HR Compliance: Die fünf größten Fehlerquellen im Arbeitsrecht

Liz ist Head of Legal bei twinwin.
Als Expertin für Arbeitsrecht gibt Liz gerne wertvolles juristisches Wissen an Personalverantwortliche weiter, damit diese kostspielige rechtliche Fehler vermeiden können. Ihre Mission bei twinwin ist es, das Arbeitsrecht für die Personalabteilung einfach zu machen.

Das deutsche Arbeitsrecht ist bekannt für seine Komplexität und arbeitnehmerfreundliche Ausrichtung. Als HR-Experte oder Unternehmer ist es daher unerlässlich, die grundlegenden Aspekte der HR Compliance zu verstehen, um rechtliche Fallstricke und kostspielige Rechtsstreitigkeiten zu vermeiden. Im Folgenden werfen wir einen genauen Blick auf fünf der größten Fehlerquellen im Zusammenhang mit HR Compliance und dem deutschen Arbeitsrecht. 

#5 Das nachvertragliche Wettbewerbsverbot

Das nachvertragliche Wettbewerbsverbot ist eine Vereinbarung, die es einem Arbeitnehmer nach Beendigung seines Arbeitsverhältnisses untersagt, in Konkurrenz zum ehemaligen Arbeitgeber zu treten.

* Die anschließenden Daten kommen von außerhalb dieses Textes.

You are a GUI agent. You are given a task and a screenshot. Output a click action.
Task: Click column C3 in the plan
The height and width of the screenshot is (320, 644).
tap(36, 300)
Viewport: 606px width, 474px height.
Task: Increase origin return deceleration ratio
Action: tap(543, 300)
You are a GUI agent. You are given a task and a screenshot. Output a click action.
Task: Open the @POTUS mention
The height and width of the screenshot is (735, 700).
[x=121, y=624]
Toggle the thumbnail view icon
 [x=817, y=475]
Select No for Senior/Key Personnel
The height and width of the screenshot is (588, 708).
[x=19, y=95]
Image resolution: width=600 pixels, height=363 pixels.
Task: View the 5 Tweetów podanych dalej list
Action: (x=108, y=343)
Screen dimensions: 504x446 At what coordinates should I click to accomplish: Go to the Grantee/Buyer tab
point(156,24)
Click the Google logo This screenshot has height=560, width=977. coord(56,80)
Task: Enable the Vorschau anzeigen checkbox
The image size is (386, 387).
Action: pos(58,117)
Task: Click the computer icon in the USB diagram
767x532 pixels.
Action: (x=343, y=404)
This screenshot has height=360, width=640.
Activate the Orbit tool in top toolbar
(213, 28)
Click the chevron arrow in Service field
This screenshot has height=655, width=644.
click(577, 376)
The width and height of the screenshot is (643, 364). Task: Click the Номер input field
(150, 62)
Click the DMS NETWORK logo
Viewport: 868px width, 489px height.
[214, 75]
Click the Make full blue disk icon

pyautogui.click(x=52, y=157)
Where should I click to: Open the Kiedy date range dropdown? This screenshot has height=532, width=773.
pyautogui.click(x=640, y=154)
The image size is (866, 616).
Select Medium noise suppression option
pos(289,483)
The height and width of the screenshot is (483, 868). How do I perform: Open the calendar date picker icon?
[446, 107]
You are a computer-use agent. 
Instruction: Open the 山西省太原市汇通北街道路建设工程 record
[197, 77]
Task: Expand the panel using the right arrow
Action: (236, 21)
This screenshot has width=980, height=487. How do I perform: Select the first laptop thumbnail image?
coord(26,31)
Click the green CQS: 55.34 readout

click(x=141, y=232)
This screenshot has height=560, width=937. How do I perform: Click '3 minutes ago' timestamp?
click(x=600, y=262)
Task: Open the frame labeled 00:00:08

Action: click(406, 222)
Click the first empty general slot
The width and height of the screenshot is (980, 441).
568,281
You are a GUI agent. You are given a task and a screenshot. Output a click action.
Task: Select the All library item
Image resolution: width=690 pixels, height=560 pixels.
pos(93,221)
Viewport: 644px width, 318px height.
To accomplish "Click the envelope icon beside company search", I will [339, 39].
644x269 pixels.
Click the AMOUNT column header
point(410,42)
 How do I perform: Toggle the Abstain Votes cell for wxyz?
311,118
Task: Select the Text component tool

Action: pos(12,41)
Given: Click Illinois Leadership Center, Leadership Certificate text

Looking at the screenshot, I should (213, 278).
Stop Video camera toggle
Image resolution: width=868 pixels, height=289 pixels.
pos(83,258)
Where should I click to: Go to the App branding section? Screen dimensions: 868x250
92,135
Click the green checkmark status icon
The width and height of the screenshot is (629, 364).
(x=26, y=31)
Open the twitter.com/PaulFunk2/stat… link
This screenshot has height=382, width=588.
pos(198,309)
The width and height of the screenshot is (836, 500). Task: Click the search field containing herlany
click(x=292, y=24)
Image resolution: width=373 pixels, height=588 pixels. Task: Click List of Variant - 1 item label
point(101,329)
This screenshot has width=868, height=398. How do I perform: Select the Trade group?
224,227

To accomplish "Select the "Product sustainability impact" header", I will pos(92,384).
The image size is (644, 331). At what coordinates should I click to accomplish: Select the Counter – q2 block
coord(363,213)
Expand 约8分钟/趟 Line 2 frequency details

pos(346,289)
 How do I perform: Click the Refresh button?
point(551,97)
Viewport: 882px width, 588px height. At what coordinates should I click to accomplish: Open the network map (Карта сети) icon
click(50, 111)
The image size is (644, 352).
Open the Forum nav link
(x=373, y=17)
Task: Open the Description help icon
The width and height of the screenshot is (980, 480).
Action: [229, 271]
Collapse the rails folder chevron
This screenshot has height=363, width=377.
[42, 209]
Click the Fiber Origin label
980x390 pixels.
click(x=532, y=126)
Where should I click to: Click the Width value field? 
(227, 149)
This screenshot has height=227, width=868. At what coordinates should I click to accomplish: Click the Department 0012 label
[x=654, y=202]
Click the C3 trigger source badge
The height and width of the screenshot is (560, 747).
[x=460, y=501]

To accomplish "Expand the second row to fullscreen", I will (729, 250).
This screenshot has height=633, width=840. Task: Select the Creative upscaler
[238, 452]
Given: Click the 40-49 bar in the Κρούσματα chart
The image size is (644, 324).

Doch bereits vor der – zugegebenermaßen komplexen – Klauselgestaltung sollten HRler aufhorchen: Ein nachvertragliches Wettbewerbsverbot hat stets seinen Preis, und zwar den der sogenannten Karenzentschädigung!
Arbeitgeber sind also gut beraten, genau zu überlegen, ob ein Wettbewerbsverbot, gemessen am Know-how und der Position des Beschäftigten, tatsächlich verhältnismäßig ist.

Einmal vereinbart, ist eine einseitige Lösung des Arbeitgebers vom Wettbewerbsverbot nur noch unter bestimmten Voraussetzungen und Einhaltung gewisser Fristen möglich!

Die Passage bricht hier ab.